EXCERPTED TEXT:
Has Doug Ford even been any better than Jason Kenney in rejecting homophobia and white supremacy? In what way can we roast Alberta, assuming this is even a competition we want to encourage?
posted by chrominance at 7:30 AM on April 17, 2019 [3 favorites]


Has Doug Ford even been any better than Jason Kenney in rejecting homophobia and white supremacy? In what way can we roast Alberta, assuming this is even a competition we want to encourage?

I think solidarity in the face of these two assholes would be way more productive.
posted by mandolin conspiracy at 11:15 AM on April 17, 2019 [1 favorite]


I think solidarity in the face of these two assholes would be way more productive.

4000% agreed.
posted by chrominance at 12:22 PM on April 17, 2019


Apart from the "turn off the taps" thing to BC (can they even do that?), Kenney's only advantage over Ford is that he doesn't seem quite as vindictive. I hear from my (mostly former) colleagues in renewables that the Ford regime is going after contracted FIT wind and solar projects to audit them for domestic content compliance. In some cases these projects have been permitted for over six years, so the owners better have good document retention.

Items listed in a dataset:
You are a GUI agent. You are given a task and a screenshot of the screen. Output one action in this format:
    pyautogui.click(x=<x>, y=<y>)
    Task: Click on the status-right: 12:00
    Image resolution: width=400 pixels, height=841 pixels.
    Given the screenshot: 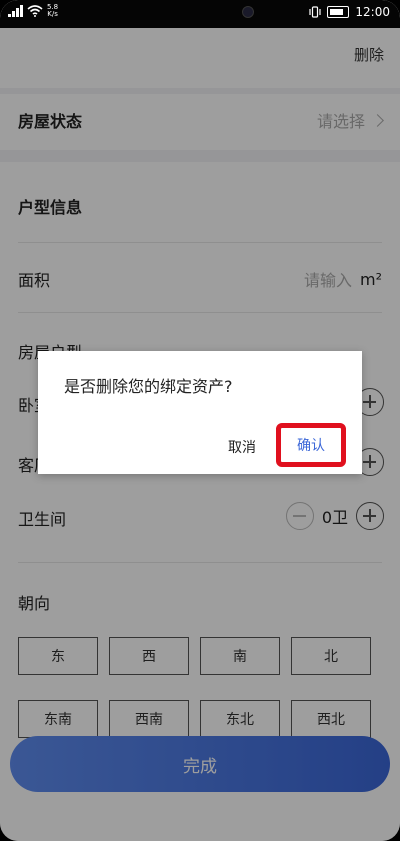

EXERCISE GOAL: Keep writing the forum thread comparing Doug Ford and Jason Kenney, starting right after its last sentence.

RESPONSE:
OPEN FOR BUSINESS BUCK A BEER LARGER CLASSES BUILD CHARACTER MANDATORY GAS PUMP PROPAGANDA STICKERS THANK YOU CHAIRMAN DOUG FOR THE PEOPLE
posted by scruss at 8:09 AM on April 18, 2019 [1 favorite]


LARGER CLASSES BUILD CHARACTER

Every Ontario teacher we know says that we will likely have a strike in the fall. We'll see how that plays out.
posted by Ashwagandha at 8:40 AM on April 18, 2019


I'm pretty sure Doug Ford hated school and loved beer. He's making class sizes larger so that kids like him can sneak a drink into class. It's for the kids.
posted by clawsoon at 12:47 PM on April 18, 2019 [1 favorite]


OPEN FOR BUSINESS BUCK A BEER LARGER CLASSES BUILD CHARACTER MANDATORY GAS PUMP PROPAGANDA STICKERS THANK YOU CHAIRMAN DOUG FOR THE PEOPLE

I would like to buy this t-shirt. Also, some stickers. Can we get Deco on the horn?
posted by mandolin conspiracy at 1:10 PM on April 18, 2019 [2 favorites]


I was shocked — shocked! — to hear that Deco weren't making the gas pump stickers
posted by scruss at 2:04 PM on April 18, 2019


Oh, don't worry - soon there will be a bribe for everything!

Ford government introduces 'pay-to-kill' regulations

Ontario's Progressive Conservative government is proposing to allow developers to pay a fee to avoid complying with environmental regulations that protect endangered species.

Environment Minister Rod Phillips said on Thursday that the creation of Canada's first independent Crown agency would "allow municipalities or other infrastructure developers the option to pay a charge in lieu of completing certain on-the-ground activites" required by the Endangered Species Act.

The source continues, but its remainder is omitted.